Thursday, 22 September 2011

Grisaille portraits of Henry VII and Elizabeth of York

Elizabeth of York, Queen consort of England

King Henry VII Tudor
These portraits were a pair and were almost certainly conceived as part of a decorative scheme. Painted in grisaille, they were intended to look like statues in niches. This type of trompe I'oeuil was already well established in England and a prominent example is the set of three grisailles of classical statues which Kneller painted in around 1719 for the villa of his friend, Alexander Pope, at Twickenham.
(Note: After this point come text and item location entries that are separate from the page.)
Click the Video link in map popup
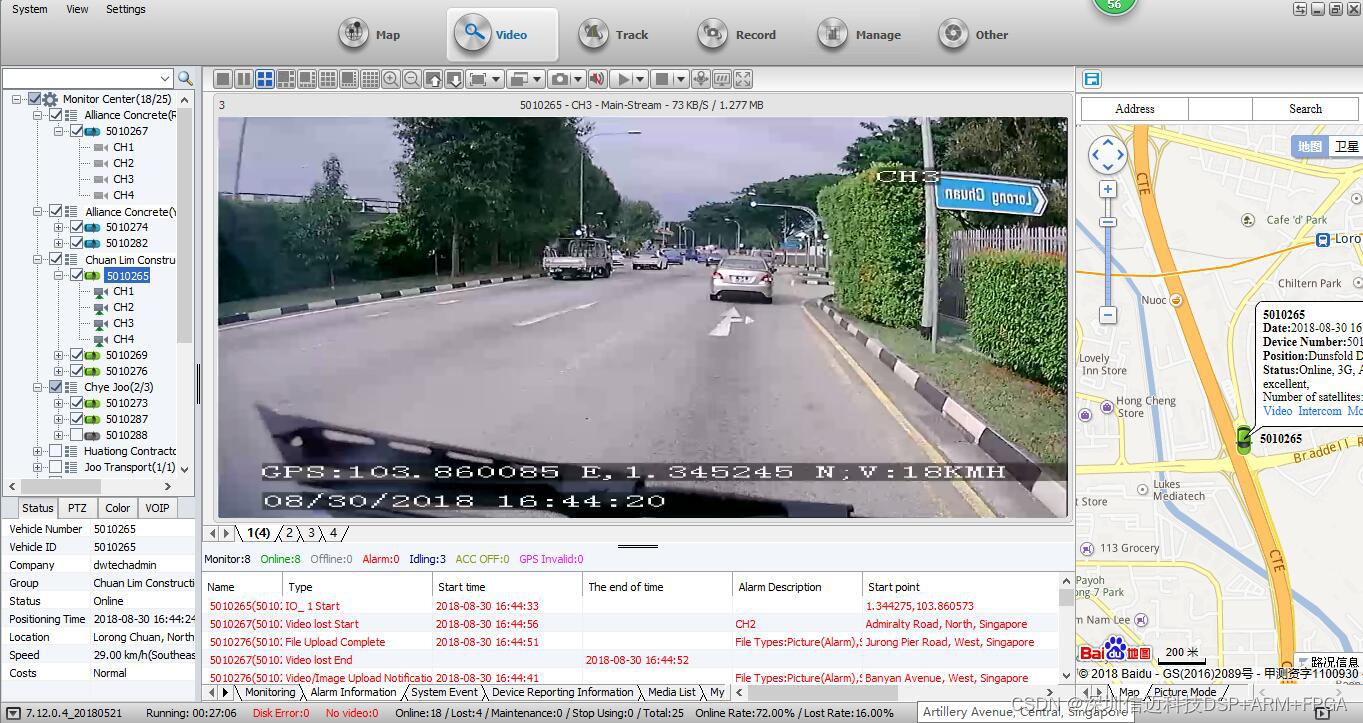The image size is (1363, 723). (1277, 411)
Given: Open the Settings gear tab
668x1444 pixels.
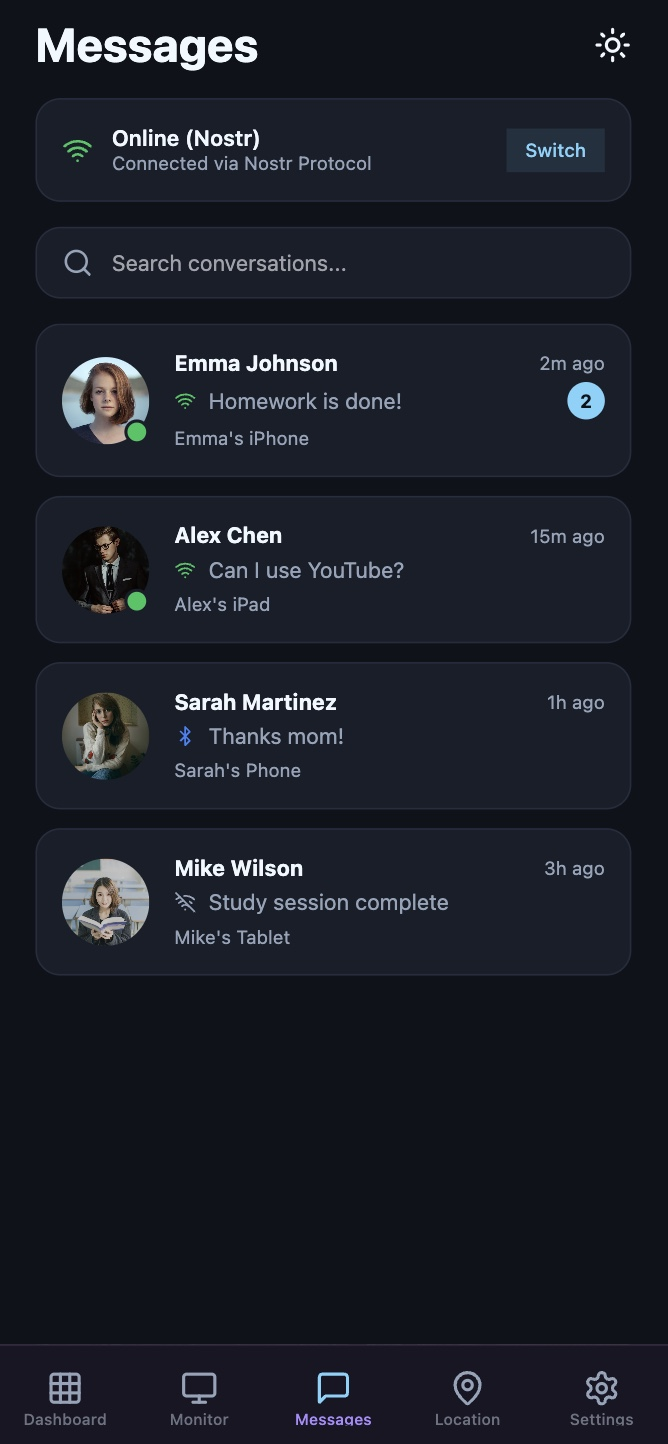Looking at the screenshot, I should 601,1398.
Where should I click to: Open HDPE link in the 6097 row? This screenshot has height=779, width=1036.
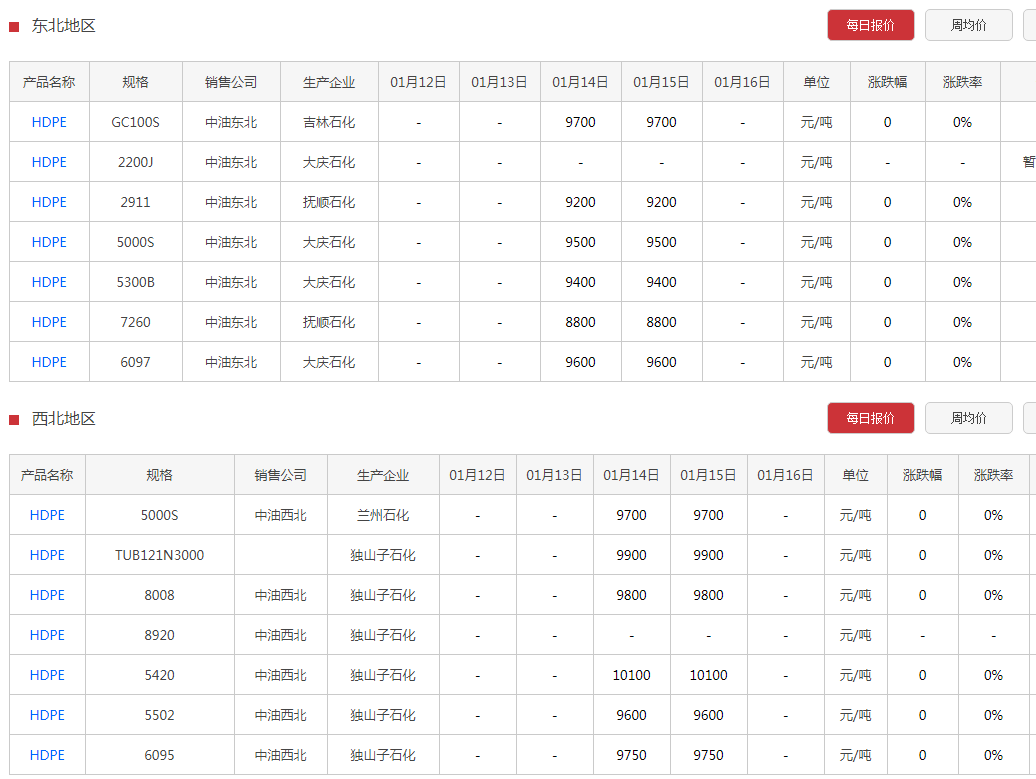pyautogui.click(x=49, y=362)
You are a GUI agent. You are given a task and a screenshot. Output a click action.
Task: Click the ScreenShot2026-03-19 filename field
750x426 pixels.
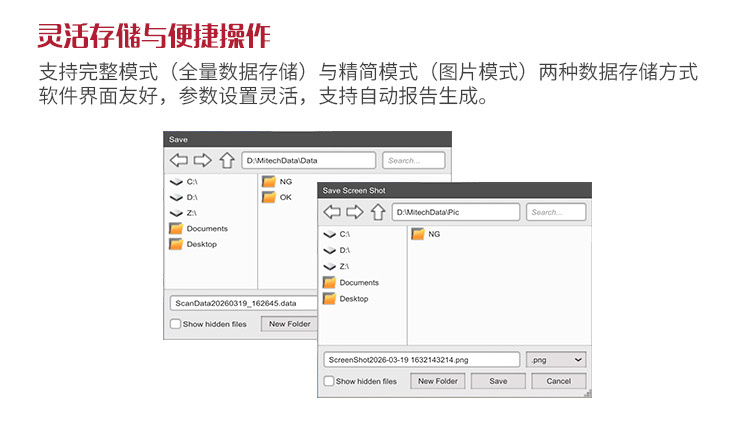click(422, 359)
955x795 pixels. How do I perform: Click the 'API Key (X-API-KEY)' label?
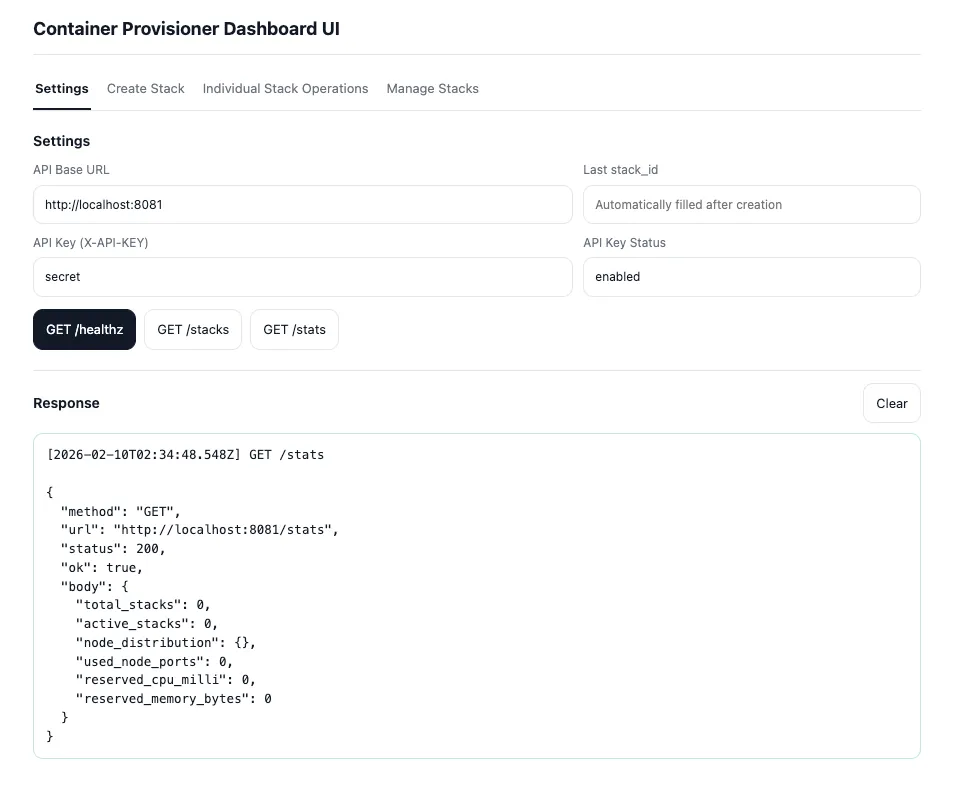[x=90, y=243]
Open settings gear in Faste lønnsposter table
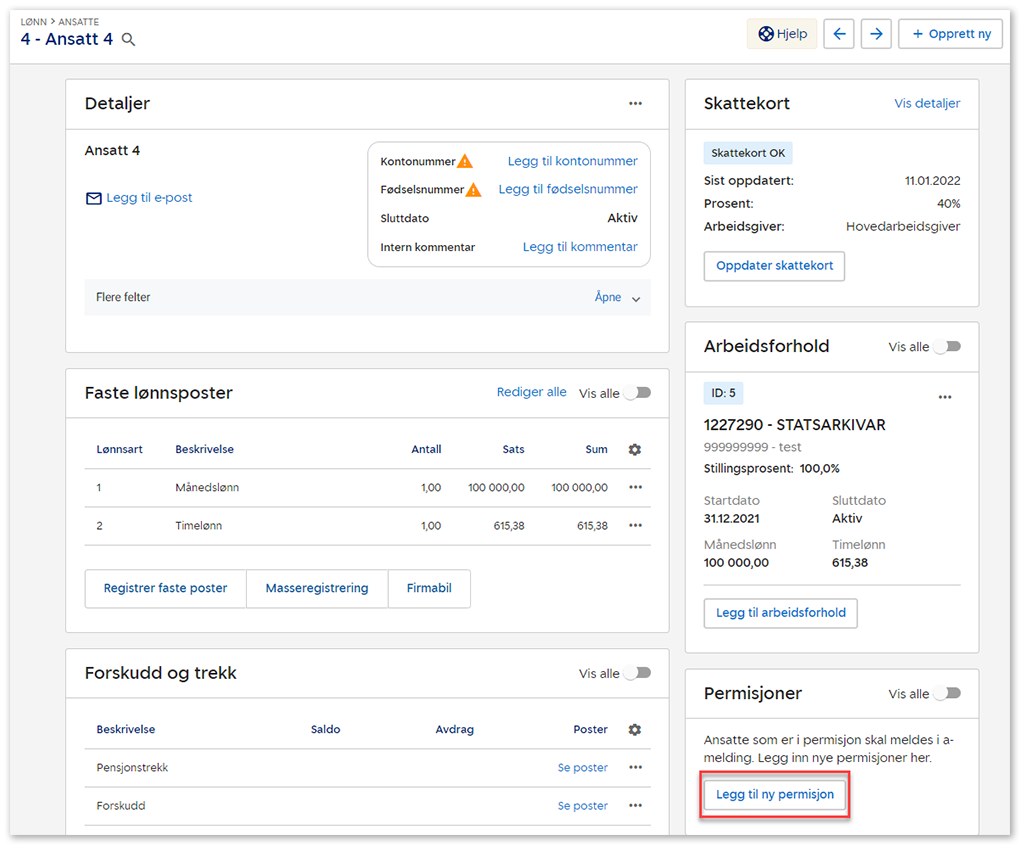 (x=634, y=450)
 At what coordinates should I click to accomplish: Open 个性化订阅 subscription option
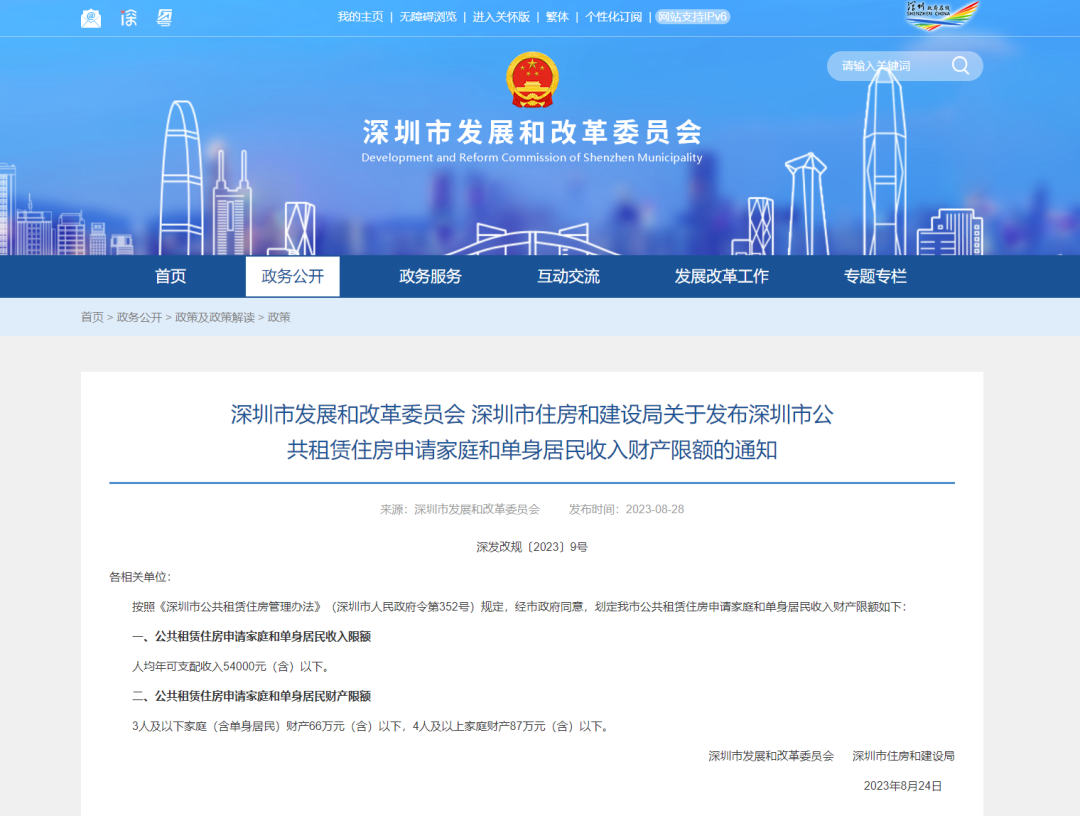tap(613, 17)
These portraits of Henry VII and Elizabeth of York appear to have been adapted from existing images in the Royal Collection. There was an increased awareness and interest in the history of the monarchy in England in the early eighteenth century resulting in a demand for portrait of Kings and Queens - part of a mood of antiquarianism that reached its apotheosis with Walpole's collection at Strawberry Hill and Beckford's at Fonthill, in which paintings and works of art were housed in these deliberately historicised contexts. Vertue used the same two prototypes for his 1732 engraving of Henry and Elizabeth for the folio edition of Rapin and Tindal's History of England.

Sources:
* J. Douglas Stewart, Sir Godfrey Kneller and the English Baroque Portrait, 1983, Nos. 9-ll, p.89.
* Philip Mould Ltd, 29 Dover Street, London, W1S 4NA.